*THE EXERCISE:* Copy all of the material below line for line, with nothing altered, added, or left out.

════

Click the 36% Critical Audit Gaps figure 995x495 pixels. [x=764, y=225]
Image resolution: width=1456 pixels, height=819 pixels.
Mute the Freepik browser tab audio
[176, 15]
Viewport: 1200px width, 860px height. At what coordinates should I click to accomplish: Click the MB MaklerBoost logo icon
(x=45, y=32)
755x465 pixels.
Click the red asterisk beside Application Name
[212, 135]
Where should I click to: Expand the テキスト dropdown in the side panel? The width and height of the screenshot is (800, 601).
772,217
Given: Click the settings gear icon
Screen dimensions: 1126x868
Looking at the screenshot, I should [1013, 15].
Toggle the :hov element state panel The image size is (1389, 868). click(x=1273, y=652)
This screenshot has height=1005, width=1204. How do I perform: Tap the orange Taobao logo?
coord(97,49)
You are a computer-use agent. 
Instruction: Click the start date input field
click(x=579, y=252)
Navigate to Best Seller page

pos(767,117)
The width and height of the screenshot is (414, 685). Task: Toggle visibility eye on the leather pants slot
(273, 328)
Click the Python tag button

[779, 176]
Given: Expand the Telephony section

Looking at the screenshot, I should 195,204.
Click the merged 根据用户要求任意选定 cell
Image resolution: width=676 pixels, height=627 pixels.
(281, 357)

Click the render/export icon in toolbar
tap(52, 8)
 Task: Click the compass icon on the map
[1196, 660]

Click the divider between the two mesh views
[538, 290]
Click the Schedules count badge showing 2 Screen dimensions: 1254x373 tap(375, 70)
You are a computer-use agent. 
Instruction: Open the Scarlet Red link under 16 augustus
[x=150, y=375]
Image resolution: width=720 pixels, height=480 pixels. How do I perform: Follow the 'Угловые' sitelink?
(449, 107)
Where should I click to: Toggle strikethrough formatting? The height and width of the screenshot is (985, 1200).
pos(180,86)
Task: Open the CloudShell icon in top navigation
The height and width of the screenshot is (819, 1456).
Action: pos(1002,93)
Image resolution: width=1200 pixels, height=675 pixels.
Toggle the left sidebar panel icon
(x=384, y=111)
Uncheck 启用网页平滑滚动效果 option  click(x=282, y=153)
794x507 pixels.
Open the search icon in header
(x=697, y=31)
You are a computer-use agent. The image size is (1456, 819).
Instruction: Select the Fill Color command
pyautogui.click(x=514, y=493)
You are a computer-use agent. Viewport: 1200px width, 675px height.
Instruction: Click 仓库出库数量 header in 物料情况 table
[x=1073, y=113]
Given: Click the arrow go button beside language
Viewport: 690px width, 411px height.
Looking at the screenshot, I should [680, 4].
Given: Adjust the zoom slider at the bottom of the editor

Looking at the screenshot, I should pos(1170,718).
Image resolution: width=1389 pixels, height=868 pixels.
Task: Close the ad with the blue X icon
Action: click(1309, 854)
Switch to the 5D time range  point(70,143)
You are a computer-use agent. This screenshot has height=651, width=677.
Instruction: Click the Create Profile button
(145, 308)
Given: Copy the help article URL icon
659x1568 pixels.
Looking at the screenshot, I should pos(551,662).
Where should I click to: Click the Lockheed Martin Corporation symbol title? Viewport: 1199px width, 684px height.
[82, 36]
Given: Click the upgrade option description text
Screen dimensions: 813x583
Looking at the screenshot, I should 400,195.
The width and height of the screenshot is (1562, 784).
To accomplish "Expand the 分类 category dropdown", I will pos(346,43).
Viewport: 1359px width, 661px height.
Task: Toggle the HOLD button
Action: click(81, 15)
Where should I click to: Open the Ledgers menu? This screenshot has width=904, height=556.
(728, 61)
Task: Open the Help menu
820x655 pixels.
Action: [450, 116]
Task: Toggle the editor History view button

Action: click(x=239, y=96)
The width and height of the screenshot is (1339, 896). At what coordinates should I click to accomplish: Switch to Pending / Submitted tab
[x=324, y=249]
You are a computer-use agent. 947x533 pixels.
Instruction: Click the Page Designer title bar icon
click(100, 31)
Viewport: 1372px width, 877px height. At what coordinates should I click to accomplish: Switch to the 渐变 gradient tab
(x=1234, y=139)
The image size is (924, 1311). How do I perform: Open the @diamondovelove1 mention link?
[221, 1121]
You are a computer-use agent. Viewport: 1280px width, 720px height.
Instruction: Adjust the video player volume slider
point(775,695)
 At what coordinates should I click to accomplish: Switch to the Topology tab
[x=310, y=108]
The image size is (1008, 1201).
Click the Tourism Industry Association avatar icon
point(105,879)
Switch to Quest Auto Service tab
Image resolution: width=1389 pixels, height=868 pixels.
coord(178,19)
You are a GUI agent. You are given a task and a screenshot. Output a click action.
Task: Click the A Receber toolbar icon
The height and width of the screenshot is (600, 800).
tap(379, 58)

════

*THE OUTPUT:*
Click the 36% Critical Audit Gaps figure 995x495 pixels. [x=764, y=225]
Image resolution: width=1456 pixels, height=819 pixels.
Mute the Freepik browser tab audio
[176, 15]
Viewport: 1200px width, 860px height. At what coordinates should I click to accomplish: Click the MB MaklerBoost logo icon
(x=45, y=32)
755x465 pixels.
Click the red asterisk beside Application Name
[212, 135]
Where should I click to: Expand the テキスト dropdown in the side panel? The width and height of the screenshot is (800, 601).
772,217
Given: Click the settings gear icon
Screen dimensions: 1126x868
Looking at the screenshot, I should [1013, 15].
Toggle the :hov element state panel The image size is (1389, 868). click(x=1273, y=652)
This screenshot has height=1005, width=1204. How do I perform: Tap the orange Taobao logo?
coord(97,49)
You are a computer-use agent. 
Instruction: Click the start date input field
click(x=579, y=252)
Navigate to Best Seller page

pos(767,117)
The width and height of the screenshot is (414, 685). Task: Toggle visibility eye on the leather pants slot
(273, 328)
Click the Python tag button

[779, 176]
Given: Expand the Telephony section

Looking at the screenshot, I should 195,204.
Click the merged 根据用户要求任意选定 cell
Image resolution: width=676 pixels, height=627 pixels.
(281, 357)

Click the render/export icon in toolbar
tap(52, 8)
 Task: Click the compass icon on the map
[1196, 660]

Click the divider between the two mesh views
[538, 290]
Click the Schedules count badge showing 2 Screen dimensions: 1254x373 tap(375, 70)
You are a computer-use agent. 
Instruction: Open the Scarlet Red link under 16 augustus
[x=150, y=375]
Image resolution: width=720 pixels, height=480 pixels. How do I perform: Follow the 'Угловые' sitelink?
(449, 107)
Where should I click to: Toggle strikethrough formatting? The height and width of the screenshot is (985, 1200).
pos(180,86)
Task: Open the CloudShell icon in top navigation
The height and width of the screenshot is (819, 1456).
Action: pos(1002,93)
Image resolution: width=1200 pixels, height=675 pixels.
Toggle the left sidebar panel icon
(x=384, y=111)
Uncheck 启用网页平滑滚动效果 option  click(x=282, y=153)
794x507 pixels.
Open the search icon in header
(x=697, y=31)
You are a computer-use agent. The image size is (1456, 819).
Instruction: Select the Fill Color command
pyautogui.click(x=514, y=493)
You are a computer-use agent. Viewport: 1200px width, 675px height.
Instruction: Click 仓库出库数量 header in 物料情况 table
[x=1073, y=113]
Given: Click the arrow go button beside language
Viewport: 690px width, 411px height.
Looking at the screenshot, I should [680, 4].
Given: Adjust the zoom slider at the bottom of the editor

Looking at the screenshot, I should pos(1170,718).
Image resolution: width=1389 pixels, height=868 pixels.
Task: Close the ad with the blue X icon
Action: click(1309, 854)
Switch to the 5D time range  point(70,143)
You are a computer-use agent. This screenshot has height=651, width=677.
Instruction: Click the Create Profile button
(145, 308)
Given: Copy the help article URL icon
659x1568 pixels.
Looking at the screenshot, I should pos(551,662).
Where should I click to: Click the Lockheed Martin Corporation symbol title? Viewport: 1199px width, 684px height.
[82, 36]
Given: Click the upgrade option description text
Screen dimensions: 813x583
Looking at the screenshot, I should 400,195.
The width and height of the screenshot is (1562, 784).
To accomplish "Expand the 分类 category dropdown", I will pos(346,43).
Viewport: 1359px width, 661px height.
Task: Toggle the HOLD button
Action: click(81, 15)
Where should I click to: Open the Ledgers menu? This screenshot has width=904, height=556.
(728, 61)
Task: Open the Help menu
820x655 pixels.
Action: [450, 116]
Task: Toggle the editor History view button

Action: click(x=239, y=96)
The width and height of the screenshot is (1339, 896). At what coordinates should I click to accomplish: Switch to Pending / Submitted tab
[x=324, y=249]
You are a computer-use agent. 947x533 pixels.
Instruction: Click the Page Designer title bar icon
click(100, 31)
Viewport: 1372px width, 877px height. At what coordinates should I click to accomplish: Switch to the 渐变 gradient tab
(x=1234, y=139)
The image size is (924, 1311). How do I perform: Open the @diamondovelove1 mention link?
[221, 1121]
You are a computer-use agent. Viewport: 1280px width, 720px height.
Instruction: Adjust the video player volume slider
point(775,695)
 At what coordinates should I click to accomplish: Switch to the Topology tab
[x=310, y=108]
The image size is (1008, 1201).
Click the Tourism Industry Association avatar icon
point(105,879)
Switch to Quest Auto Service tab
Image resolution: width=1389 pixels, height=868 pixels.
coord(178,19)
You are a GUI agent. You are given a task and a screenshot. Output a click action.
Task: Click the A Receber toolbar icon
The height and width of the screenshot is (600, 800).
tap(379, 58)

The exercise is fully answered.